Saturday, July 10, 2010

The curious case of the vengeful pilot


Robert Fisk's latest fictional work

Bataween
Point of No Return
09 July '10
Posted before Shabbat

A Jewish couple was driven out of a Lebanese village. Their son, an Israeli pilot, is said to have wreaked his revenge by bombing the village during the 1982 Lebanon war. And bingo! An anti-Israel lie is born.

Commenter Avi deconstructs the lie on Harry's Place:

"Robert Fisk wrote (in The Independent) about the lynching of an Egyptian in a Lebanese village. However you can’t have a story about the Middle East without a dig at the “root cause of all evil (in the world)” can you?


” The story in Ketermaya, a mixed Druze-Sunni village, is that way back in 1975, a Jewish couple who lived here – there was a tiny Jewish community in Lebanon at the time – were driven from their homes and that their son, an Israeli pilot, bombed the village in revenge during the Israeli invasion of 1982.

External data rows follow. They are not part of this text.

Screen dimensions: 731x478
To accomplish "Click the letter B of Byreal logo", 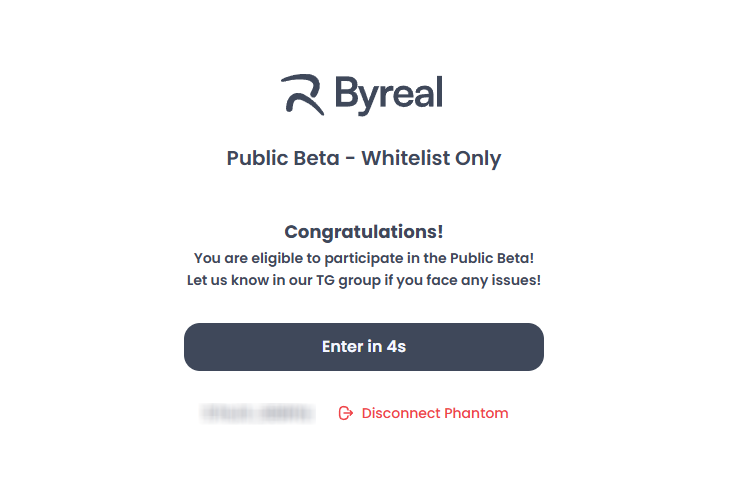I will tap(345, 91).
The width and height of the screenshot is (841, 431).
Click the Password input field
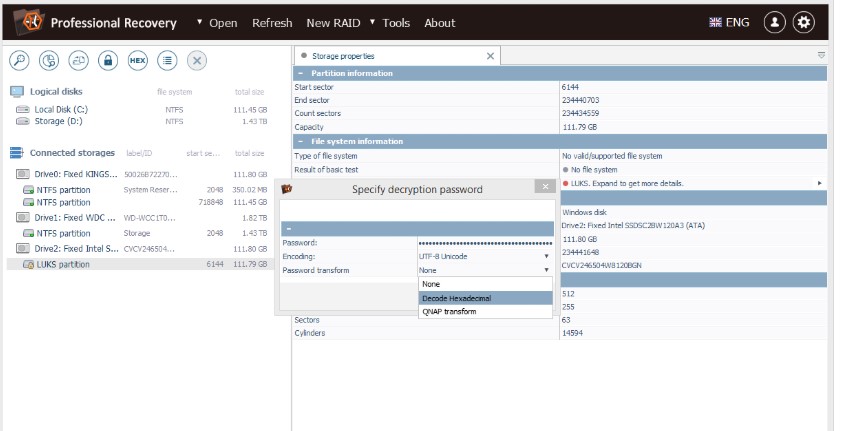[484, 243]
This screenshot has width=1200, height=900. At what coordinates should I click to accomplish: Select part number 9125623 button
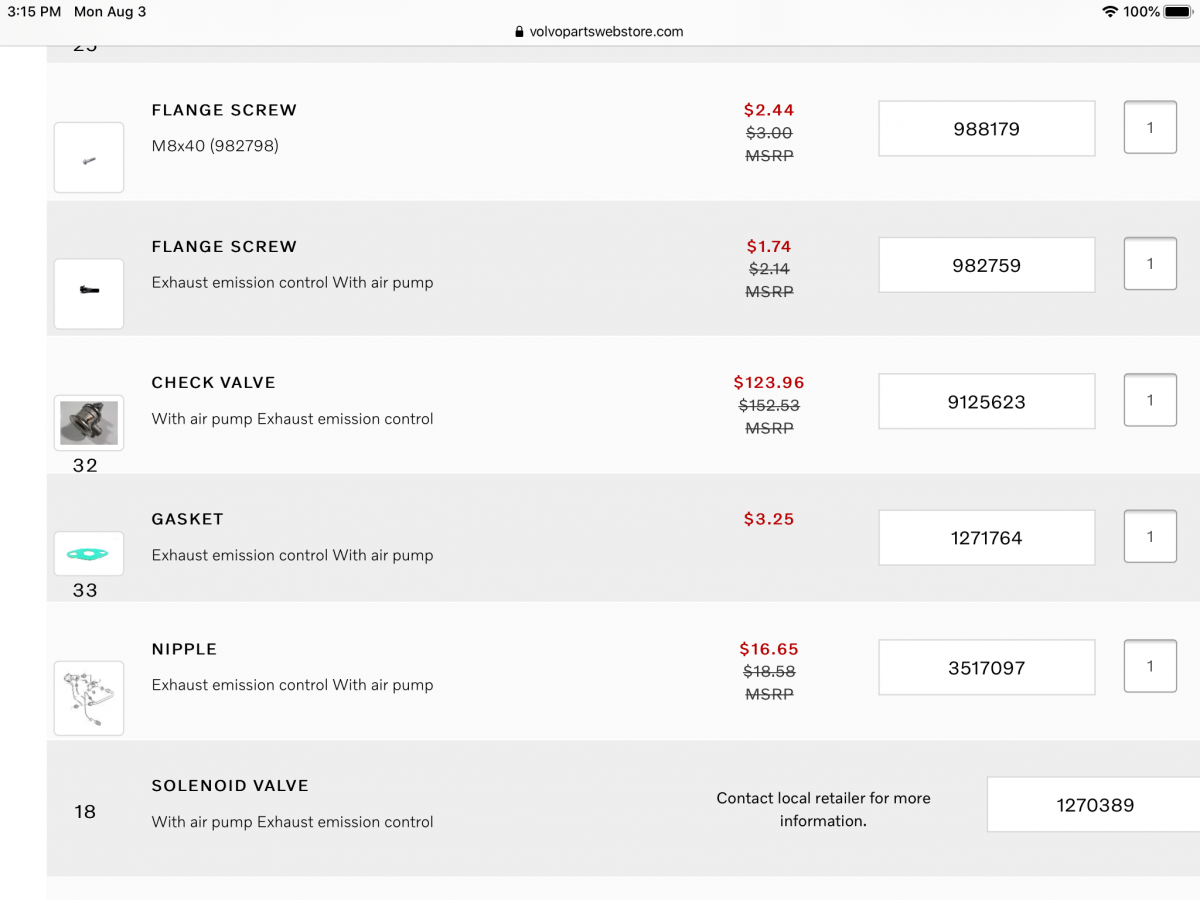[x=986, y=402]
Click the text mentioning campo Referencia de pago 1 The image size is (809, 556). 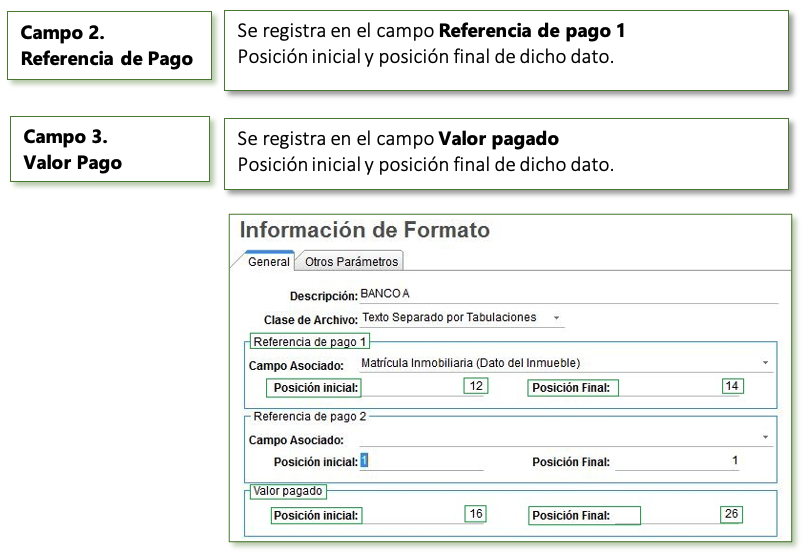430,32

By extraordinary chance, I was sitting on the hillside above Ketermaya in 1982 and saw the lone plane attack, repeatedly bombing the village on the morning of 7th June.

There were no Palestinian fighters there – just civilians, of whom at least 50 were hiding in their homes – and they were all in their graves within 24 hours.”


"The story smells from a number aspects. Firstly, how did the omniscient Fisk know who the pilot was in the plane? He was sitting on the ground.